Key stat: Chrome commands two-thirds of global browser share and reaches over 3 billion users—a distribution advantage unmatched in digital media.
Power play or PR? Browsers have evolved beyond simple web portals to become gateways for data collection, default search activity, and integrated AI tools. Controlling that “front door” to the internet could help Perplexity accelerate adoption of its AI search technology.
- The offer also positions Perplexity in the middle of a high-profile regulatory fight, presenting it as a credible, ready operator should a court-ordered Chrome spin-off occur.

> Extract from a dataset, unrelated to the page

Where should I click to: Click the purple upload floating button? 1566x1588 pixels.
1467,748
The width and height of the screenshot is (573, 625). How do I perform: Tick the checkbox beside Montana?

- Even without a sale, the bid boosts the startup’s visibility with regulators, investors, and consumers—and puts public pressure on Google by signaling there’s at least one prepared buyer outside the Alphabet ecosystem, though OpenAI did previously express interest.
Our take: A sale without a court mandate is highly unlikely—Chrome is deeply tied to Google’s ad revenues, data collection, and search dominance. But Perplexity’s offer is as much about brand positioning as acquisition. By tying itself to one of tech’s most widely used products, the startup has landed in global headlines alongside Google at a fraction of the cost of traditional advertising.
It’s a calculated publicity play: If Chrome is ever forced to market, Perplexity is now a “serious” bidder. If not, the startup has still claimed a spot in the public imagination as an ambitious AI search challenger.
The move also highlights a growing reality for AI competition—ownership of distribution channels like browsers may soon rival model quality in shaping who wins the search wars.